Being strong.

There are times when I feel far from strong, but in reality I know that I have to be strong to still be doing anything in life besides sitting in a food, weight and worry dominated world. Yes, these things do occupy my brain heavily & regularly stop me from having a normal social life, or taking part in some things, but I do get through each day and there are things in my life that ARE positive.

Whenever I am faced with a depression quiz by a therapist or doctor, the result is overwhelmingly negative- but even the most depressed person in the world does have tiny glimpses of light in the darkness. I guess the problem is that mental illness puts up its own shield, so that when your ability to be rational is really, really essential, you just can’t. Like when I feel so down that I wish I didn’t exist, or I am so anxious that I’m not thin enough that I stay at home, I can’t let my intelligent voice enter the argument. There is no option. There is no control. The coping mechanism is ineffective, yet addictive at the same time.

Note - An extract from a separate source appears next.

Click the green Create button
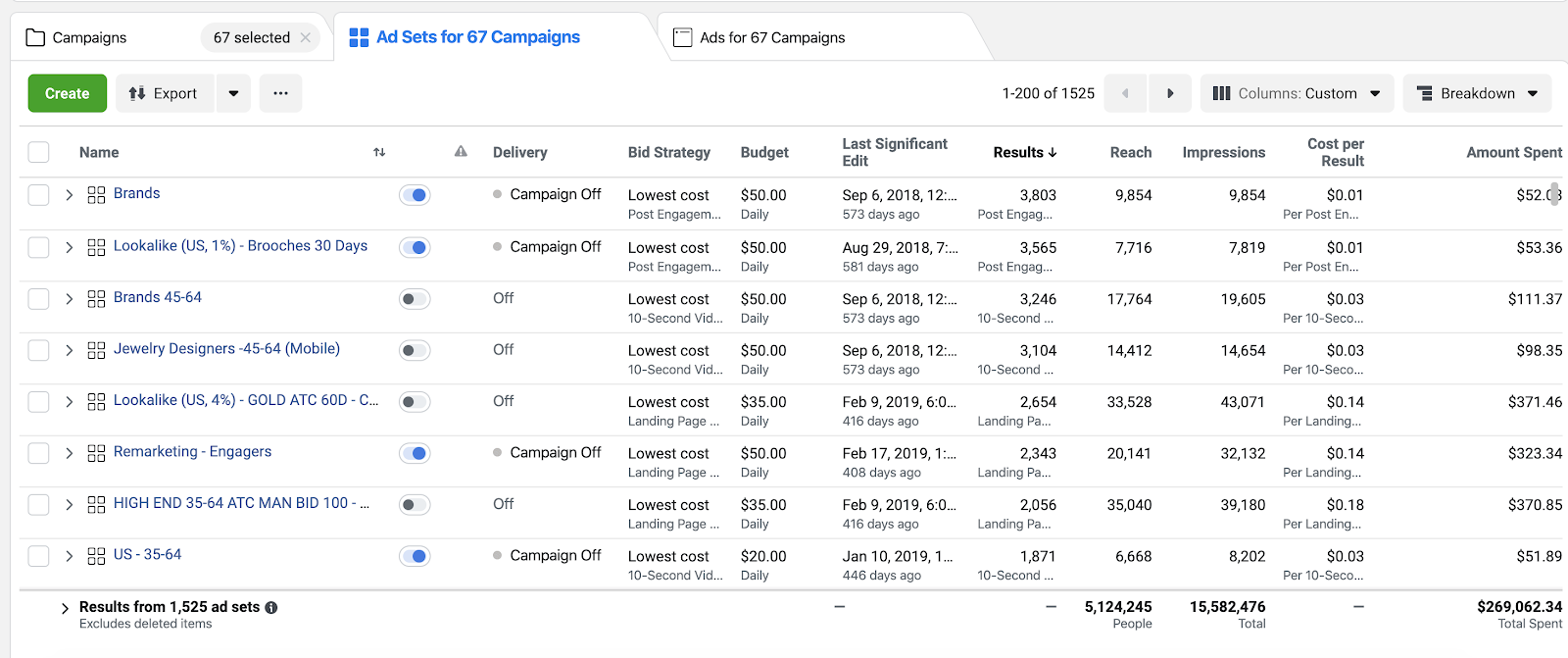(67, 93)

I spoke to that person at college today and they really made me realise that I am achieving something good simply by being strong enough to keep things together at all! I know my current food situation is not brilliant and my emotional stability is pretty crap, but everyday I face challenges that most people don’t: to get through the day by thinking slowly (in order to have as few panic attacks as possible) & to be outwardly calm when preparing or eating any food that I do have. Just managing my anxiety is a pretty hefty task, as is giving myself just enough energy to get to the end of my classes (even if I collapse with exhaustion and cry when I get home because I’m so energyless…)

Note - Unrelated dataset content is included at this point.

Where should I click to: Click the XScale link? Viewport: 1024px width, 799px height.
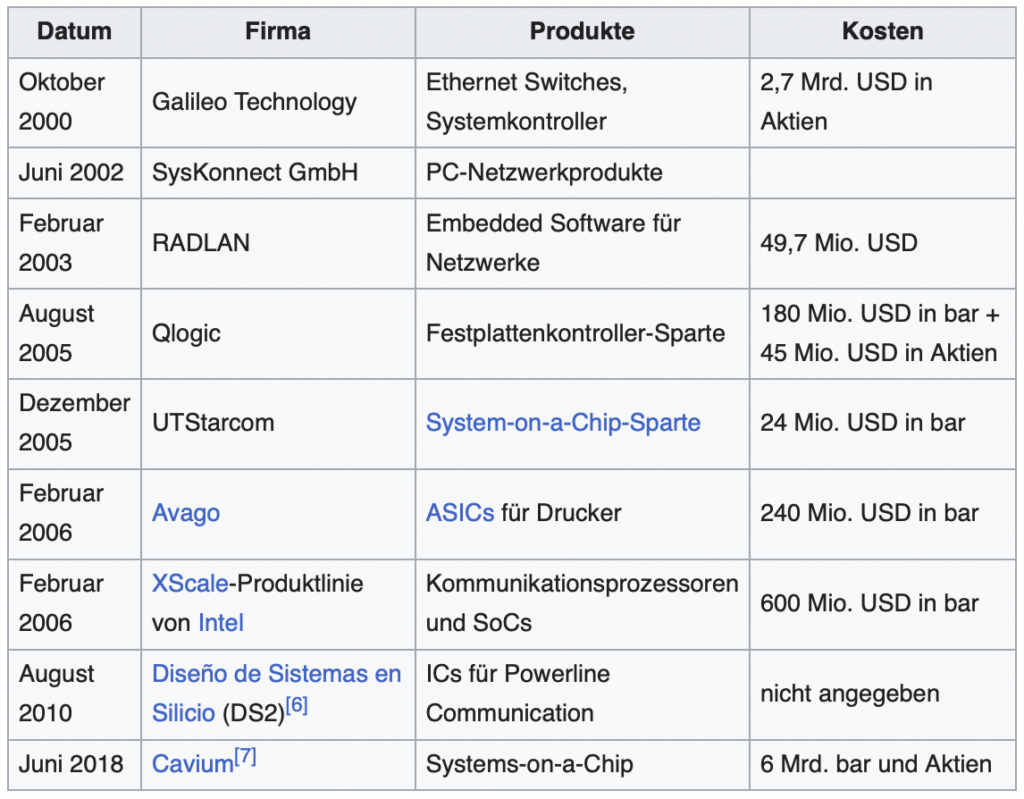pyautogui.click(x=190, y=583)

It might not be perfect at the moment, but I could be less in control than I am, and that IS something. I suppose I hadn’t thought about it like that until today…

She was pleased with me, and so I am pleased with me I guess! I just hope I can keep holding on and that I am able to live with this more healthily in the future. 

“The biggest hurdle you have is winning your own personal battles. When you do this, you will be able to do everything you dream of doing and more” anonymous.